Common gotchas (save yourself the pain)
1) Boolean attributes are tricky
In HTML, open="false" is still a present attribute and can behave like true.
Best practice: set booleans via JS properties:
dlg.open = true;
dlg.open = false;
Or manipulate attributes explicitly:
dlg.setAttribute("open", "");
dlg.removeAttribute("open");
2) Pass functions and complex objects via JS properties
-
functionprops: JS property only -
jsonprops: okay as an attribute, but keep it simple (or set via property)
3) Shadow DOM affects styling
Shadow DOM is great for encapsulation, but global CSS won’t reach inside.

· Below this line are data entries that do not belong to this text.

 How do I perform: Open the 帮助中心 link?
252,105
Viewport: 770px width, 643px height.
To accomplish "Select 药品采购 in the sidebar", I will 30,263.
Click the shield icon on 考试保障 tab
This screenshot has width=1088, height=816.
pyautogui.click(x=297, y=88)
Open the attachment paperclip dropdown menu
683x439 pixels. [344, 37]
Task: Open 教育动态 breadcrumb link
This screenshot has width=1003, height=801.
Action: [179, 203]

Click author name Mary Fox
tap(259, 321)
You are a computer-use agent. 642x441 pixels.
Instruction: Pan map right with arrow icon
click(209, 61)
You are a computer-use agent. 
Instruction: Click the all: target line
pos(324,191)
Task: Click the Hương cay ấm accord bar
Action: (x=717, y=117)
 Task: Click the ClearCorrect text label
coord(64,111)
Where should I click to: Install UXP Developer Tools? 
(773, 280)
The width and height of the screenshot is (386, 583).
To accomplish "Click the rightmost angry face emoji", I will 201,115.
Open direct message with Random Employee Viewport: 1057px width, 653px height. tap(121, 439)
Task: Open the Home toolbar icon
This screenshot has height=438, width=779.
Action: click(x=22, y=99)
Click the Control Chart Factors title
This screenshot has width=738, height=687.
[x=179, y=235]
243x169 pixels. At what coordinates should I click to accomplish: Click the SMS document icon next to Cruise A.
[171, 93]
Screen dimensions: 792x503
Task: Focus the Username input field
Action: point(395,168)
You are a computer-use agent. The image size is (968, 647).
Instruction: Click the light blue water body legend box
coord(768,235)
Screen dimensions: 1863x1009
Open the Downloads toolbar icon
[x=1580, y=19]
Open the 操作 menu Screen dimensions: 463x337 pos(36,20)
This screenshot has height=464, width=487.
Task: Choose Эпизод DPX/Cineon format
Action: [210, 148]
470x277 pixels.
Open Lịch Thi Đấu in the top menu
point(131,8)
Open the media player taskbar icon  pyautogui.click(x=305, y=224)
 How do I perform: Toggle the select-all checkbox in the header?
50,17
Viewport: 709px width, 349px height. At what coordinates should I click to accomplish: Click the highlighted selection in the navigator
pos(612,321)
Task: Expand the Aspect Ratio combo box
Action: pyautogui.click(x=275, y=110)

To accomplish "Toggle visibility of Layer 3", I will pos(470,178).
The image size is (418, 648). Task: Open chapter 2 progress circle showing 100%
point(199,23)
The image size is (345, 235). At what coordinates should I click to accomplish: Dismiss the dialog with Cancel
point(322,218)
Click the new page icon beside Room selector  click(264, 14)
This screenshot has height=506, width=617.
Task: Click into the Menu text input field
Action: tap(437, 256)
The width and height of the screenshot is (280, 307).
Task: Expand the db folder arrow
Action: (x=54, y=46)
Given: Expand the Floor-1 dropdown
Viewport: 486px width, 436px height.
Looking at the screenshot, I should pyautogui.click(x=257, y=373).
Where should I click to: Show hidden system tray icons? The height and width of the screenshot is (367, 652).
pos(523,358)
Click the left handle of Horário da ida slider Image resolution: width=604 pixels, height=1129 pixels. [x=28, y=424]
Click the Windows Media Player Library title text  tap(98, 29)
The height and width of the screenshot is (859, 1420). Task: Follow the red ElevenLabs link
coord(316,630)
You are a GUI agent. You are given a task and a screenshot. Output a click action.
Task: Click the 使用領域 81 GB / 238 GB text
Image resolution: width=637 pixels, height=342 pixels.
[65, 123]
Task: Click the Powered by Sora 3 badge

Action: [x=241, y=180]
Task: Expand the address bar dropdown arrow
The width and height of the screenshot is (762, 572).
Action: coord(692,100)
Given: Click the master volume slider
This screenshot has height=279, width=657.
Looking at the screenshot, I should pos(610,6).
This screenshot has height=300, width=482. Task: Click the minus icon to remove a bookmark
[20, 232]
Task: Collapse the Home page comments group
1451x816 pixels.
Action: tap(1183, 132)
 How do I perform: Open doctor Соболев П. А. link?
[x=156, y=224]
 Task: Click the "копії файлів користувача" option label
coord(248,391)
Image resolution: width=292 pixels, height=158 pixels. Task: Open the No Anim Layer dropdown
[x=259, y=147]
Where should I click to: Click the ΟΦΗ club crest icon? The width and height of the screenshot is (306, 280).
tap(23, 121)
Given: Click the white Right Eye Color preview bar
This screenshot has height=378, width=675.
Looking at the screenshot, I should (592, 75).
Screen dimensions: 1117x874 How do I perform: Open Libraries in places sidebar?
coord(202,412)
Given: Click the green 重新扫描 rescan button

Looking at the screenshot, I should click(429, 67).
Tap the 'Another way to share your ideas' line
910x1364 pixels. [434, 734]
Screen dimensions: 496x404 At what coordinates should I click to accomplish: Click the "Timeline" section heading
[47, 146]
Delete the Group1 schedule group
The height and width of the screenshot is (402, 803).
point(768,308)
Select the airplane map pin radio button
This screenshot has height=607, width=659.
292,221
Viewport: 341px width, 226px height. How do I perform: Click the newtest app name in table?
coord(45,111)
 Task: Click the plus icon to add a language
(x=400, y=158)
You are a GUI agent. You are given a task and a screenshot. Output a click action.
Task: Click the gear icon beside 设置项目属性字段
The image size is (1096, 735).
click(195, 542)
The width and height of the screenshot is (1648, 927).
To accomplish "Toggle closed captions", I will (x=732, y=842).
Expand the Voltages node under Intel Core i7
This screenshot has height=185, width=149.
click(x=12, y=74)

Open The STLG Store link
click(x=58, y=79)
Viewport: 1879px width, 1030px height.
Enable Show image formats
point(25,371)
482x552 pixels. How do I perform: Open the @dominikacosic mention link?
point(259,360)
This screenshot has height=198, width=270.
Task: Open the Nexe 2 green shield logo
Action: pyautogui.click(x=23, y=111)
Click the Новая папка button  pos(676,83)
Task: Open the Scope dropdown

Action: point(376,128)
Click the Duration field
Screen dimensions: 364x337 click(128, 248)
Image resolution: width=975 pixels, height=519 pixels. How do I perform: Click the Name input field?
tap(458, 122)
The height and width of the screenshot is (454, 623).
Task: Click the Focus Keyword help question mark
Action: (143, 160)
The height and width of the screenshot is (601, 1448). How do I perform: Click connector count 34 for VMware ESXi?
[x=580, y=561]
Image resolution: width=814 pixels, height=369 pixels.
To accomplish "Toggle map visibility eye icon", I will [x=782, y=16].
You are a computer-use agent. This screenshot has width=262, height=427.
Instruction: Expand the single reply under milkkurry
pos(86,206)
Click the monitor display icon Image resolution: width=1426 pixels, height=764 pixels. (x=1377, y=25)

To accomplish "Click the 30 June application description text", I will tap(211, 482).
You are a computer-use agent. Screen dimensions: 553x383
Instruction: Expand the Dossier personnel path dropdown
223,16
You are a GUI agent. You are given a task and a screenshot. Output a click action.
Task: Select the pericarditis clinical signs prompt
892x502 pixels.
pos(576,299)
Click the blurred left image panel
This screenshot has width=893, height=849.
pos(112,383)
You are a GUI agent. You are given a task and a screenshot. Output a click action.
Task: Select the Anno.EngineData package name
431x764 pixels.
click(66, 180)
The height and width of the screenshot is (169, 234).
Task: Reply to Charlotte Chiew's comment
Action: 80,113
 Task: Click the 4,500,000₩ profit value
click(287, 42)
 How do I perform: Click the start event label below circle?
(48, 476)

If you need theming, consider:
- CSS variables
- explicit “theme” props
- or disable shadow DOM (
shadow: false) and style globally
When this approach shines
Use React → Web Components when you need:
- a widget embedded in multiple stacks
- a shared UI component you can ship once
- a clean boundary (props/events) between host app and UI
Avoid it when:
- you need SSR/hydration from the host framework
- bundle size is extremely constrained
- you need deep integration with host router/state
Conclusion
With R2WC, you can:
- design components in React (fast iteration)
- ship them as Web Components (portable + framework-agnostic)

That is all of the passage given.